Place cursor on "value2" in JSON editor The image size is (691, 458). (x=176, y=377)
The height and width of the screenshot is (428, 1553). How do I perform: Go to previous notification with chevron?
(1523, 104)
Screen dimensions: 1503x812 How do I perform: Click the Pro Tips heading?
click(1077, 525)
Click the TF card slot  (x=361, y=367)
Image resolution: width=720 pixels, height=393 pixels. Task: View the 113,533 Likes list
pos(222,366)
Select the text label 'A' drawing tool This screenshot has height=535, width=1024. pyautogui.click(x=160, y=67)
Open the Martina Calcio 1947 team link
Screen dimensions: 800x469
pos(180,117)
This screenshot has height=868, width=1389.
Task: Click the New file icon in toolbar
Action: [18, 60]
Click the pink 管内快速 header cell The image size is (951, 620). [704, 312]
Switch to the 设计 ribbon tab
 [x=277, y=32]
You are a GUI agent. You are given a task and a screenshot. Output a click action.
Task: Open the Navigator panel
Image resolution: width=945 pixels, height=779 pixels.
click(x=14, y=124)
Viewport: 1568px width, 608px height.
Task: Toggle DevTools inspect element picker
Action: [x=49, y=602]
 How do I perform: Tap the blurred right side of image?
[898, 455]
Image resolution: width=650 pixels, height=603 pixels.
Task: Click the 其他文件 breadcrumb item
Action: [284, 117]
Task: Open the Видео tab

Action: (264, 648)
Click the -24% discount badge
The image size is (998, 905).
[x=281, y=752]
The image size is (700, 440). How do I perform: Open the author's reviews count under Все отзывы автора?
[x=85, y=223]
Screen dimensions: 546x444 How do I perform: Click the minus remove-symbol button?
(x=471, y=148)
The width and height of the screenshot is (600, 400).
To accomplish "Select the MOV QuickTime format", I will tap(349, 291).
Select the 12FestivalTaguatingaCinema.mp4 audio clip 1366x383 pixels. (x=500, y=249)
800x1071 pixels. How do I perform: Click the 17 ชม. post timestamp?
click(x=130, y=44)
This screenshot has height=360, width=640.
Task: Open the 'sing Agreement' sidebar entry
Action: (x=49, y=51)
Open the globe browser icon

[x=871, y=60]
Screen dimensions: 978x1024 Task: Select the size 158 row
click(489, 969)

> Requirement: The entries above hold a line with "Click the pink" and a later line with "Select the 12FestivalTaguatingaCinema.mp4". Write out exactly those lines and all lines between, nothing more.

> Response to the task:
Click the pink 管内快速 header cell The image size is (951, 620). [704, 312]
Switch to the 设计 ribbon tab
 [x=277, y=32]
You are a GUI agent. You are given a task and a screenshot. Output a click action.
Task: Open the Navigator panel
Image resolution: width=945 pixels, height=779 pixels.
click(x=14, y=124)
Viewport: 1568px width, 608px height.
Task: Toggle DevTools inspect element picker
Action: [x=49, y=602]
 How do I perform: Tap the blurred right side of image?
[898, 455]
Image resolution: width=650 pixels, height=603 pixels.
Task: Click the 其他文件 breadcrumb item
Action: [284, 117]
Task: Open the Видео tab

Action: (264, 648)
Click the -24% discount badge
The image size is (998, 905).
[x=281, y=752]
The image size is (700, 440). How do I perform: Open the author's reviews count under Все отзывы автора?
[x=85, y=223]
Screen dimensions: 546x444 How do I perform: Click the minus remove-symbol button?
(x=471, y=148)
The width and height of the screenshot is (600, 400).
To accomplish "Select the MOV QuickTime format", I will tap(349, 291).
Select the 12FestivalTaguatingaCinema.mp4 audio clip 1366x383 pixels. (x=500, y=249)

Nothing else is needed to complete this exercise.